-- Given passage follows --
Ex-NYC Chief Crane Inspector Put Lives in Danger by Accepting Bribes

James Delayo, the former chief crane inspector for New York City, has plead guilty to accepting more than $10,000 in bribes to fake inspections and crane operator licensing test results.  Delayo has admitted to accepting bribes between 2002 and 2008 to file paperwork indicating that a Long Island-based crane company had passed inspections that never happened and to say an employee passed a licensing exam never taken.  For these and other favors, Delayo received from $200 to $3000 in individual payoffs.  An official and employee with the involved Long Island crane company, Nu-Way Crane Service, have plead not guilty to bribery and record tampering.  Delayo is currently out on bail until his sentencing on May 4th. His plea deal calls for two to six years in prison.
-- Given passage concluded --
Summarize the article about the former New York City chief crane inspector in two sentences. The rows have nothing to do with this text.
-- Data shown follows --
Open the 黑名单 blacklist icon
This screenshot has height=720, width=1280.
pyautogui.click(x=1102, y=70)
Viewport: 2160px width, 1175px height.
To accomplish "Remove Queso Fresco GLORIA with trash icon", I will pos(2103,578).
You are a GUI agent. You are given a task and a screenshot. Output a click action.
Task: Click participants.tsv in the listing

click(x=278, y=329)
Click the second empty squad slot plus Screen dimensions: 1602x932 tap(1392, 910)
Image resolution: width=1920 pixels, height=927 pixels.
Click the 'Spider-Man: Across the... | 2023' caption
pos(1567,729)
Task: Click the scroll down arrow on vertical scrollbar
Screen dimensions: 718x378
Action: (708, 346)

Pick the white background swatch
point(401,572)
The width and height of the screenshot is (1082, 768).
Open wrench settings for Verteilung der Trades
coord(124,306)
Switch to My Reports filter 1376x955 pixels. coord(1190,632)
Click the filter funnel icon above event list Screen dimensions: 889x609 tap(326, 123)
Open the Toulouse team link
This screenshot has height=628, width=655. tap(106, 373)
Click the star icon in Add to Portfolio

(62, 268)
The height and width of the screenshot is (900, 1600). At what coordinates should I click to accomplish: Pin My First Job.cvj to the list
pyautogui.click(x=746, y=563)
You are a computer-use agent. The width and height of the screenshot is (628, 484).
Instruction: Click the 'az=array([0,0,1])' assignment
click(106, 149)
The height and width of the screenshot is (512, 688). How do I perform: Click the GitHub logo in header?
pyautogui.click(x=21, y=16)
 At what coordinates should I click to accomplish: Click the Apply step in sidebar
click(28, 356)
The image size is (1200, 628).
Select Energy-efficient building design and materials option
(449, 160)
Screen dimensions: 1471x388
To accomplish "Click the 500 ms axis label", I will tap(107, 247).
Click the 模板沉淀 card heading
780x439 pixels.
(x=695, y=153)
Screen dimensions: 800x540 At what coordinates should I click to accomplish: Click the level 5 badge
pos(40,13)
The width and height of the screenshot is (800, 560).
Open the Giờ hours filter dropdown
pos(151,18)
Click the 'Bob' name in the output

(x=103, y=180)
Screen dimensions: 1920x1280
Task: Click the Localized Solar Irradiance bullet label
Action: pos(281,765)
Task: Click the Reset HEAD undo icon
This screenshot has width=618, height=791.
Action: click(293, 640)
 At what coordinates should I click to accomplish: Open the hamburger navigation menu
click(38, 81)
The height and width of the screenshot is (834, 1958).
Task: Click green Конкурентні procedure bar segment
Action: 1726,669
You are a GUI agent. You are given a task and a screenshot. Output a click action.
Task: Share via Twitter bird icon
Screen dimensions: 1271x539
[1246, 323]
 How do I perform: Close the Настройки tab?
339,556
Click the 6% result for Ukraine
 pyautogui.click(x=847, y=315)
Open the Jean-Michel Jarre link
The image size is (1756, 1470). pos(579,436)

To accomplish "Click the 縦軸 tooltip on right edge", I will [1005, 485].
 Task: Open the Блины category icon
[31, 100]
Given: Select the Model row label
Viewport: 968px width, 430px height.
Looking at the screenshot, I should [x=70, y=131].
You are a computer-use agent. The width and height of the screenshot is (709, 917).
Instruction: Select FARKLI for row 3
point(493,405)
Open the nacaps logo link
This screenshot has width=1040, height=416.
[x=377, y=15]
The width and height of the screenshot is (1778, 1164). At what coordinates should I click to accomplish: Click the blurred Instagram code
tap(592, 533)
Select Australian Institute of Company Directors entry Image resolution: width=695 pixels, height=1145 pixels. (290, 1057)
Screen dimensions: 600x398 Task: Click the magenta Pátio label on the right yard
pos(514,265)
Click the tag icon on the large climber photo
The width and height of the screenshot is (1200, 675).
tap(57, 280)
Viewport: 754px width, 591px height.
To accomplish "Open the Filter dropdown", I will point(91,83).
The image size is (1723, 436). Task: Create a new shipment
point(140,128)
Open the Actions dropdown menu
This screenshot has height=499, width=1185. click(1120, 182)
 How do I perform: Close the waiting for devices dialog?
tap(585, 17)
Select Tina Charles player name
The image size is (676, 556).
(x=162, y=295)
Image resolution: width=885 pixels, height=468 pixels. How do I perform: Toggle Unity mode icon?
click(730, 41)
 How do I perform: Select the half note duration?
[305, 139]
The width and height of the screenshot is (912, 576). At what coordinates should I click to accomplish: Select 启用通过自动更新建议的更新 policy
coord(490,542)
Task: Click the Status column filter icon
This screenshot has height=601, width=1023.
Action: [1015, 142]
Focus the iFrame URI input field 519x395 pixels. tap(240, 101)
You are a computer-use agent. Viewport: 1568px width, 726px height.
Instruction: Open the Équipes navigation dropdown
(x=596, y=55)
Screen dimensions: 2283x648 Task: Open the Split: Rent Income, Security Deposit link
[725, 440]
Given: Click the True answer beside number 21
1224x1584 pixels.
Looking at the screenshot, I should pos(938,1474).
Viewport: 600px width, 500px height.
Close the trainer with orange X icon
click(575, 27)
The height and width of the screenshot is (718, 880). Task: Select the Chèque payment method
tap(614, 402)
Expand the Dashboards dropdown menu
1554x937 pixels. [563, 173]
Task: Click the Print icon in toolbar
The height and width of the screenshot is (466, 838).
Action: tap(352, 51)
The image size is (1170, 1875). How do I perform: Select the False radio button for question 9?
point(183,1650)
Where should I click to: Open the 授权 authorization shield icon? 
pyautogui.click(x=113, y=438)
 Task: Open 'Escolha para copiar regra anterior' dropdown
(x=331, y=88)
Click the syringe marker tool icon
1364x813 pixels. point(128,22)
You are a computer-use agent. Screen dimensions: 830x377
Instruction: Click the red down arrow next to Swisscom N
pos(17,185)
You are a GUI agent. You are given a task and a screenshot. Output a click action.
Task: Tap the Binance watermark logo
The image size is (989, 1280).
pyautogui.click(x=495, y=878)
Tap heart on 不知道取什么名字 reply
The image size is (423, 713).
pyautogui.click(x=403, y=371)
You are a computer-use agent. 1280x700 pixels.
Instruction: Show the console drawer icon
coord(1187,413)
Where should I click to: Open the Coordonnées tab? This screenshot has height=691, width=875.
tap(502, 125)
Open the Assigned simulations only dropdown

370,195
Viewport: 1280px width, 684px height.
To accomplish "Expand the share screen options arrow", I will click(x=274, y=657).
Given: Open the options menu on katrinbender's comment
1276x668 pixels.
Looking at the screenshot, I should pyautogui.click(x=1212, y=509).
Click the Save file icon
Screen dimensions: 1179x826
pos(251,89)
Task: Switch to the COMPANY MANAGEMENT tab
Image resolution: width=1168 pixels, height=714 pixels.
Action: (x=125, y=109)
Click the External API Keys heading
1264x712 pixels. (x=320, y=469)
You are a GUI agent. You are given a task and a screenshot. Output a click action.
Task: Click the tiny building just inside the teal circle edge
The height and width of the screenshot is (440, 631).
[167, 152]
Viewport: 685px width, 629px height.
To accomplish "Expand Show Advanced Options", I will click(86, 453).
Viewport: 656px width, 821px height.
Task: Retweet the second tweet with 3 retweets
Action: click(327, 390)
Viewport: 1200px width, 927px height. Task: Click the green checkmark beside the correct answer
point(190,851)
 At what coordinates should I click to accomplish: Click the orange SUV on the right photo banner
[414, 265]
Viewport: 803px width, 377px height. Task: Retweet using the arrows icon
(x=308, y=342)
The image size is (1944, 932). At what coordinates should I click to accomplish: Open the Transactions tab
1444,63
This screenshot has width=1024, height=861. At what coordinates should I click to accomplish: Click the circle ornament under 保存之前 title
-- Data shown concluded --
▶ Answer to the exercise
James Delayo, formerly New York City's chief crane inspector, pleaded guilty to taking more than $10,000 in bribes between 2002 and 2008 to fake inspections and licensing test results for the Long Island company Nu-Way Crane Service, whose official and employee have pleaded not guilty. He is out on bail until his May 4th sentencing, and his plea deal calls for two to six years in prison.